## Task prompt
Without copying any picture, transcribe exactly the lines of the data below from the one containing "Select the M Plan label" through the one containing "The image size is (1326, 627).".

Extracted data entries
+ + + + +
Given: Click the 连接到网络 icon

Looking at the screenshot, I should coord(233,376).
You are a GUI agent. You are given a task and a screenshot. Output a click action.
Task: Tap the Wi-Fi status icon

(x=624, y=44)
+ + + + +
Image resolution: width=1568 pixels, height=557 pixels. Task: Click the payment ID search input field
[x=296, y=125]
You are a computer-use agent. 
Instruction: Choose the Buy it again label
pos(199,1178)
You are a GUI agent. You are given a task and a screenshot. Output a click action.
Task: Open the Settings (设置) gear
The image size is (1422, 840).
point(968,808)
+ + + + +
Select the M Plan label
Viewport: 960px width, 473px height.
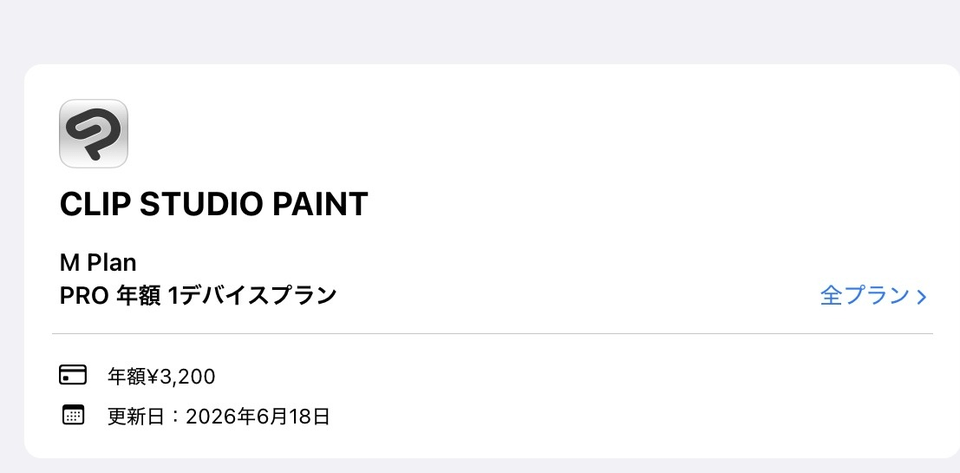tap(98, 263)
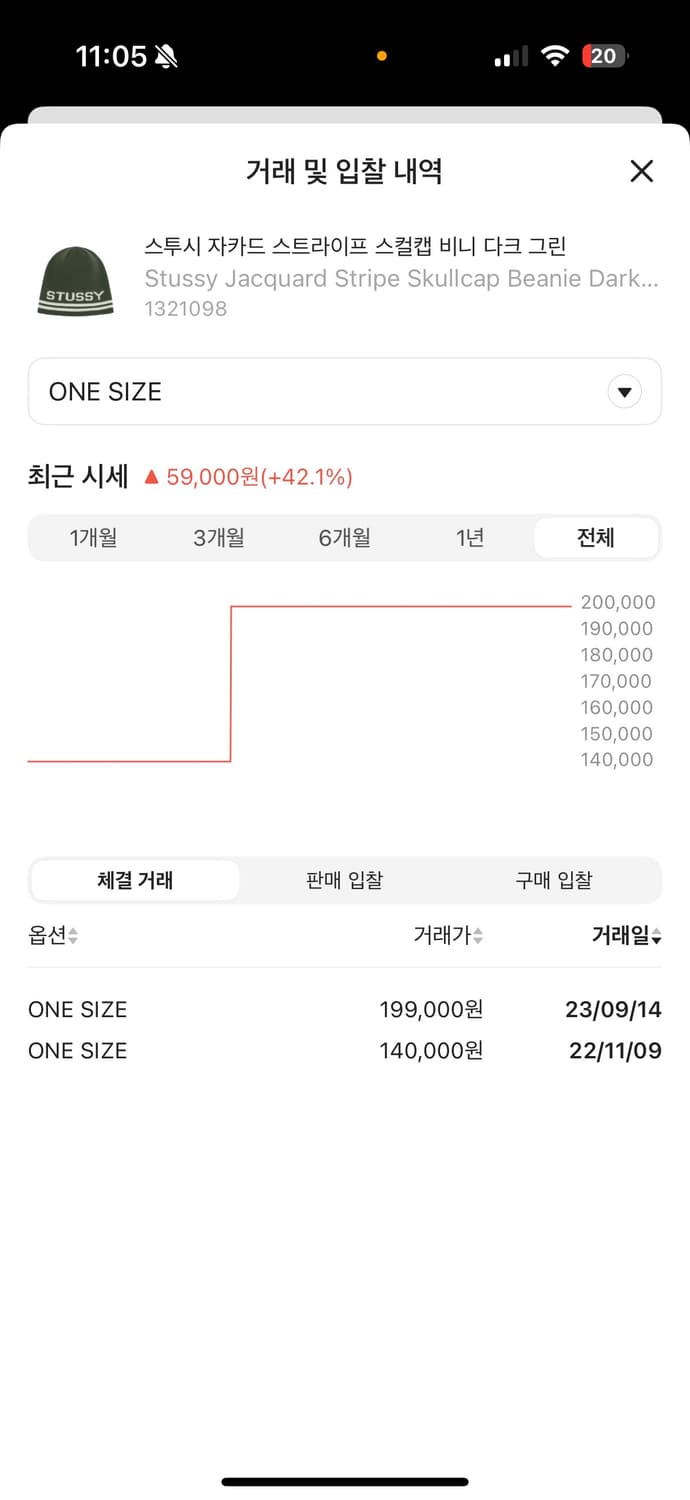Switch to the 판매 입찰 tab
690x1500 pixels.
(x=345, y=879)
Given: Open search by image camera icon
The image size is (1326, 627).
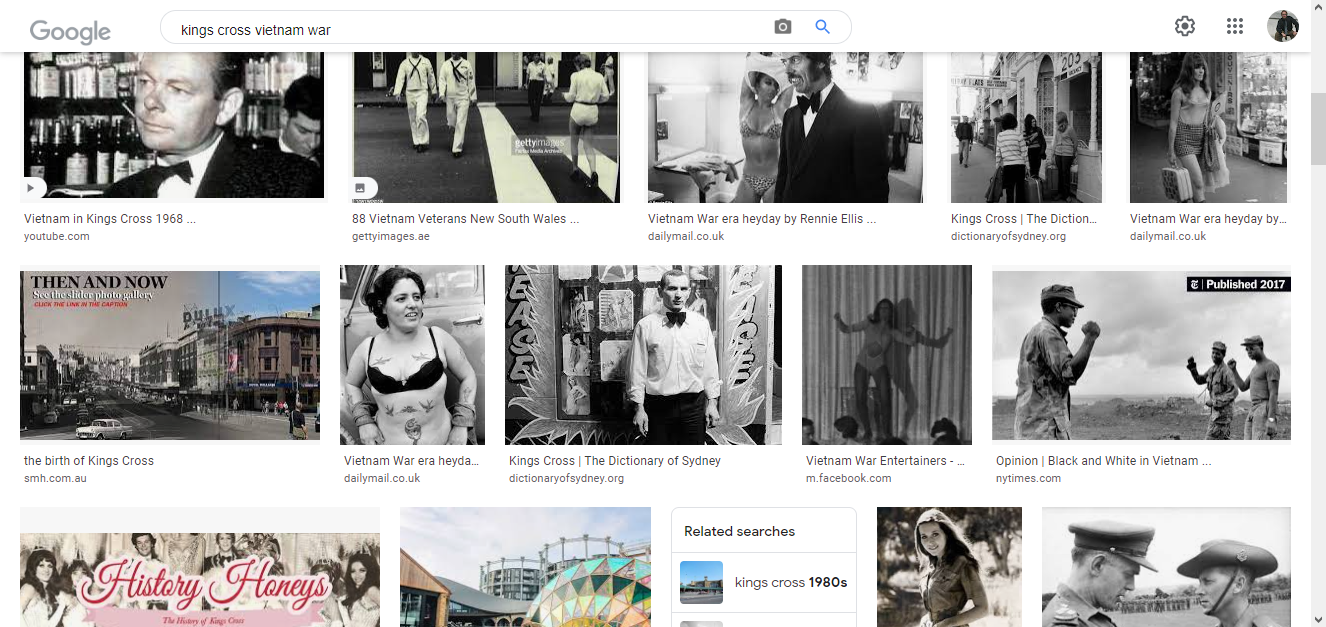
+ + + + +
## Solution
Select the M Plan label
Viewport: 960px width, 473px height.
tap(98, 263)
Switch to the 판매 입찰 tab
690x1500 pixels.
(x=345, y=879)
Given: Open search by image camera icon
The image size is (1326, 627).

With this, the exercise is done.